• _SUMBER_:
Senin, 25 Agustus 2014

Aborsi dan Kekerasan Seksual

Categories:

Judul Asli: Titik Temu Kebijakan Aborsi
Diterbitkan di Padang Ekspres
Tanggal: 25 Agustus 2014
Oleh: Ashabul Fadhli
Relawan Nurani Perempuan Women’s Crisis Center

Sejak aturan resmi mengenai tindak pengguguran kandungan (baca:aborsi) resmi dikeluarkan, menggiring opini bahwa persoalan aborsi tidak tuntas dengan lahirnya Peraturan Pemerintah yang menaunginya. Melalui Peraturan Pemerintah (PP) No.61 Tahun 2014 tentang Kesehatan Reproduksi, kebijakan ini dituding longgar dan cendrung mudah untuk disalahgunakan. Akibatnya, masyarakat beserta elemennya beramai-ramai meneriakkan agar pemerintah membahas kembali terkait kebijakan yang sudah dianggap final.

• _BAHAN YANG DISEDIAKAN_:
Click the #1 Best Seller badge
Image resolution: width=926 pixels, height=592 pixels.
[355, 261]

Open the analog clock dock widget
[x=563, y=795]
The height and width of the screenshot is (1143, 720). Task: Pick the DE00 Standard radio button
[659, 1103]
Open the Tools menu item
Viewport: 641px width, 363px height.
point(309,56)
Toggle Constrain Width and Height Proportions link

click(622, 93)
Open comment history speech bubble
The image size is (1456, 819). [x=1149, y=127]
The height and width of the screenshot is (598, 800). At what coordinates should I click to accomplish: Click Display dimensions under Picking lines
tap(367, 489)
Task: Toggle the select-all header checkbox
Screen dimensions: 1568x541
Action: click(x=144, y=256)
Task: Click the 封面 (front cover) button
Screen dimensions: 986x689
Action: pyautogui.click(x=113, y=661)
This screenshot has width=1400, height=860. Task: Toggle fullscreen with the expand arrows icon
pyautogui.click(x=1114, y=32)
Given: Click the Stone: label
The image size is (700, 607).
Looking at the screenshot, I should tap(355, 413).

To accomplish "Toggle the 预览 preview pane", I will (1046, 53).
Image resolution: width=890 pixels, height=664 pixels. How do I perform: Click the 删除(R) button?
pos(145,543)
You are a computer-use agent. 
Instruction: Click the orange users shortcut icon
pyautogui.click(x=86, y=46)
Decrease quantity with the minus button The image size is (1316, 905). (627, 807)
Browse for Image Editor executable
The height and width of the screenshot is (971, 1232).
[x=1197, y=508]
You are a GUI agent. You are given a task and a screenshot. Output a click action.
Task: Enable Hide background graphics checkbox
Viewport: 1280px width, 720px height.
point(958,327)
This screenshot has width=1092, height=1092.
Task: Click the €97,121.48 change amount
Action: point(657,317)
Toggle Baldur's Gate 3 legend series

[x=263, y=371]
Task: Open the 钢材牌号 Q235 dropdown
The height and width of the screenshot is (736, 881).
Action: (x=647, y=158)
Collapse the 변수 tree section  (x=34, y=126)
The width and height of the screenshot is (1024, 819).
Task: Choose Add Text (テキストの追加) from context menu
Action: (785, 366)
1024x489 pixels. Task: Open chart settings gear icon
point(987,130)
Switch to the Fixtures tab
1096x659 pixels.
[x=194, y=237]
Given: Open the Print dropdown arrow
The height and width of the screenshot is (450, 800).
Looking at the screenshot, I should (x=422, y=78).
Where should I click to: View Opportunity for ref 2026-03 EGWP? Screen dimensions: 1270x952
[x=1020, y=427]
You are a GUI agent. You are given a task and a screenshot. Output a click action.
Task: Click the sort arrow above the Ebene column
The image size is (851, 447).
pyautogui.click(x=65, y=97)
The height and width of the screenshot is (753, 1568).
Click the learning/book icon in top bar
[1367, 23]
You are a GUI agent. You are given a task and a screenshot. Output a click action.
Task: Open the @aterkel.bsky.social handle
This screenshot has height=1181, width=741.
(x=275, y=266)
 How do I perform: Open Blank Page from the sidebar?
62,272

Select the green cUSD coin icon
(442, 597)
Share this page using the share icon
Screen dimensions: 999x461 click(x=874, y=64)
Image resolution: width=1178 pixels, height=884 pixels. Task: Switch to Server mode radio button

• _TUJUAN LATIHAN_:
1. Ulangi tanpa perubahan sedikit pun bagian dari baris data, mulai dari baris yang memuat "Task: Toggle the select-all header checkbox" sampai baris yang memuat "pos(145,543)", termasuk kedua baris tersebut.
2. Teruskan tulisan tentang aborsi dan kekerasan seksual dari titik tempat tulisan itu terhenti.

• _JAWABAN LATIHAN_:
1.
Task: Toggle the select-all header checkbox
Screen dimensions: 1568x541
Action: click(x=144, y=256)
Task: Click the 封面 (front cover) button
Screen dimensions: 986x689
Action: pyautogui.click(x=113, y=661)
This screenshot has width=1400, height=860. Task: Toggle fullscreen with the expand arrows icon
pyautogui.click(x=1114, y=32)
Given: Click the Stone: label
The image size is (700, 607).
Looking at the screenshot, I should tap(355, 413).

To accomplish "Toggle the 预览 preview pane", I will (1046, 53).
Image resolution: width=890 pixels, height=664 pixels. How do I perform: Click the 删除(R) button?
pos(145,543)

2.
Merunut dari terbentuknya PP Kesehatan Reproduksi yang dikeluarkan lansung oleh Presiden Susilo Bambang Yudhoyono pada 21 Juli lalu, dijelaskan bahwa PP tersebut merupakan pelaksanaan dari Undang-Undang Nomor 36 Tahun 2009 tentang Kesehatan. Dalam aturan Undang-Undang Kesehatan persoalan mengenai aborsi diatur dalam Pasal 75 ayat (1) yang berbunyi bahwa setiap orang dilarang melakukan aborsi. Klausul ini diberi pengecualian yang mengacu pada alasan medis dan kondisi sosial yang dihadapi oleh perempuan hamil.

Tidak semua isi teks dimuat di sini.